Journalist and Salon writer Rebecca Traister investigates the 2008 presidential election and its impact on American politics, women and cultural feminism. Examining the role of women in the campaign, from Clinton and Palin to Tina Fey and young voters, Traister confronts the tough questions of what it means to be a woman in today’s America.
The 2008 campaign for the presidency reopened some of the most fraught American conversations—about gender, race and generational difference, about sexism on the left and feminism on the right—difficult discussions that had been left unfinished but that are crucial to further perfecting our union. Though the election didn’t give us our first woman president or vice president, the exhilarating campaign was nonetheless transformative for American women and for the nation. In Big Girls Don’t Cry, her electrifying, incisive and highly entertaining first book, Traister tells a terrific story and makes sense of a moment in American history that changed the country’s narrative in ways that no one anticipated.
Throughout the book, Traister weaves in her own experience as a thirtysomething feminist sorting through all the events and media coverage—vacillating between Hillary Clinton and Barack Obama and questioning her own view of feminism, the women’s movement, race and the different generational perspectives of women working toward political parity. Electrifying, incisive and highly entertaining, Big Girls Don’t Cry offers an enduring portrait of dramatic cultural and political shifts brought about by this most historic of American contests.
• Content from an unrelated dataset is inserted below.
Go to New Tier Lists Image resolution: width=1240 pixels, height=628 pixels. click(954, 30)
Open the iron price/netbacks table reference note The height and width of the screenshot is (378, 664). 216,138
Who would have figured that the women who would benefit most from the 2008 presidential campaign would be the comediennes? Sarah Palin and Hillary Clinton may have lost in their respective campaigns, but Amy Poehler and Tina Fey both gained in cultural stature for their biting imitations. According to Traister, staff writer at Salon.com, the rollercoaster ride of 2008 exposed an entrenched chauvinism in the media and a lesson for anyone who might assume that a female candidate would hold a monopoly on women's votes. The author bludgeons conventional political wisdom by trenchantly exposing Palin's strange triangulation of mainstream feminism, Clinton's need to appear vulnerable in order to appeal to women, and the precarious position of black women some of whom were conflicted between supporting candidates who mirrored their gender or their race. Rising to the occasion, however, were women in the media, from Katie Couric, who depending on your perspective ruined or sainted Sarah Palin, to the sofa-bound political discourse of The View. Traister does a fine job in showing that progress does not proceed in straight lines, and, sometimes, it's the unlikeliest of individuals who initiate real change.